WHAT THIS TASK INVOLVES: Print exactly the lines below between the line containing "Screen dimensions: 500x428" and the line containing "Given: Click the", counting both of those lines. Leave pictures out.

Pixel coordinate grounding data:
_____

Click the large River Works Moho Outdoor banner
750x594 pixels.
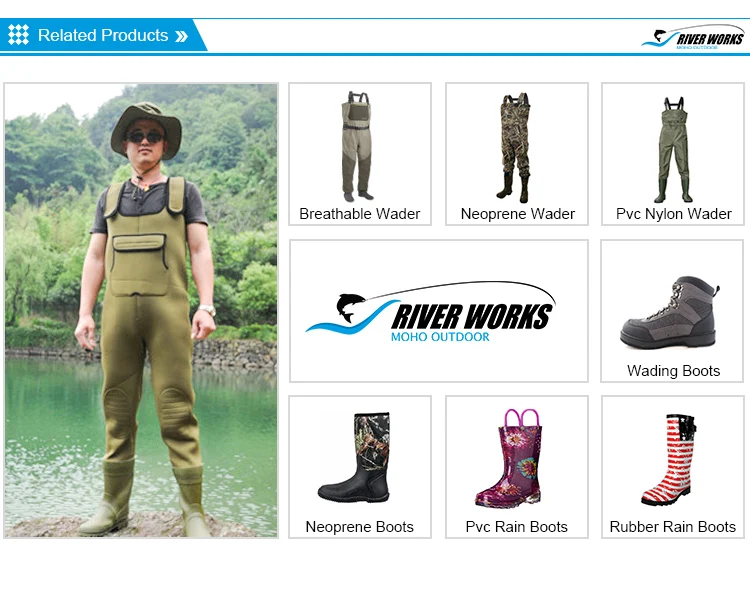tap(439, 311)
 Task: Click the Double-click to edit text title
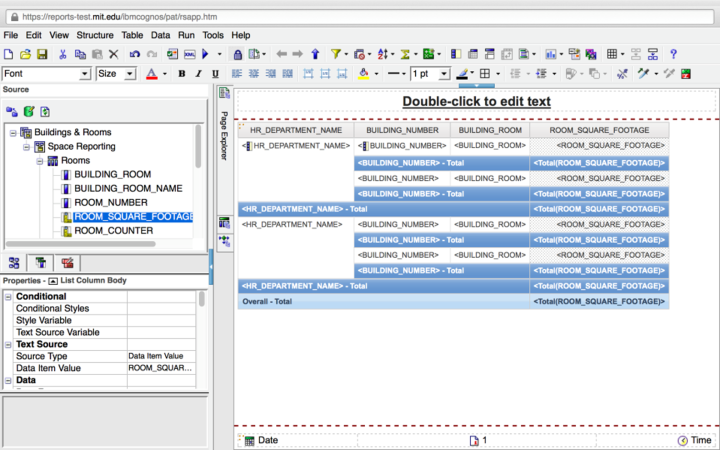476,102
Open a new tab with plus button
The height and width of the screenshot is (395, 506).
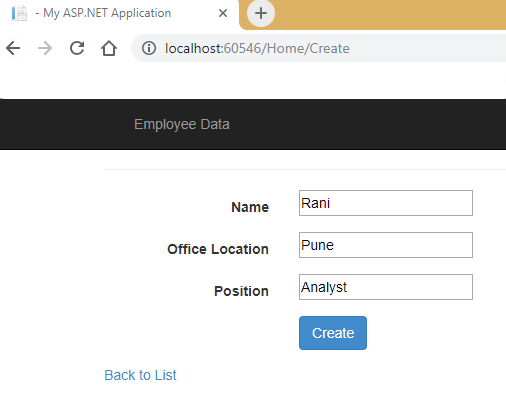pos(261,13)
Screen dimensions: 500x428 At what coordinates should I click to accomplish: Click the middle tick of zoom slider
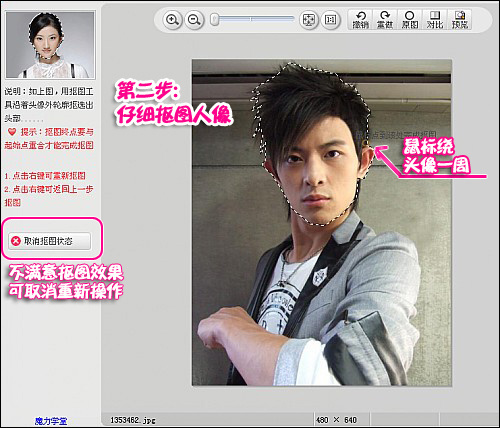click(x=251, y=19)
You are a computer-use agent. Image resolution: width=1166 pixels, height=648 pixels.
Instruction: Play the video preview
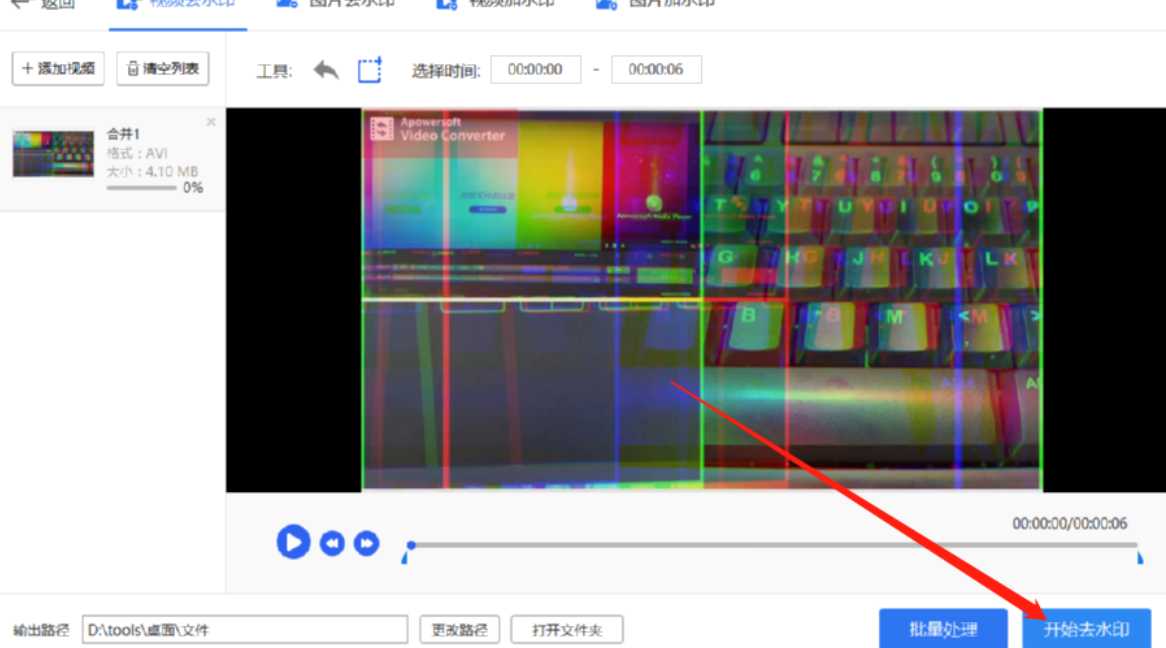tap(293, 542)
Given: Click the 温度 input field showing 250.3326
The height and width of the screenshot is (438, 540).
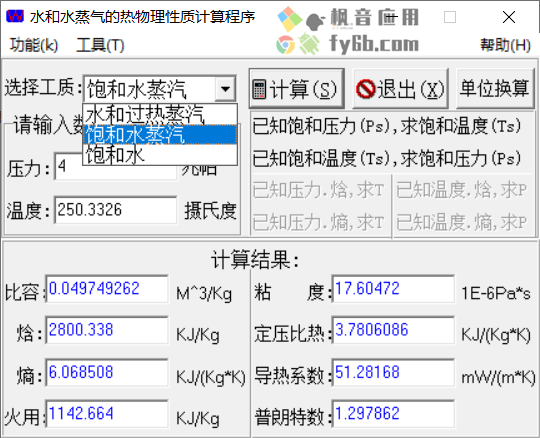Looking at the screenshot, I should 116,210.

_____

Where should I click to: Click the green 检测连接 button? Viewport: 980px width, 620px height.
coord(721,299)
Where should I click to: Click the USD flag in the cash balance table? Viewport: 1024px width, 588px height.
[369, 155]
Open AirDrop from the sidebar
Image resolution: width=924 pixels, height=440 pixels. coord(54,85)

_____

ANSWER BELOW:
Screen dimensions: 500x428 At what coordinates should I click to accomplish: Click the middle tick of zoom slider
click(x=251, y=19)
You are a computer-use agent. Image resolution: width=1166 pixels, height=648 pixels.
Instruction: Play the video preview
tap(293, 542)
Given: Click the 温度 input field showing 250.3326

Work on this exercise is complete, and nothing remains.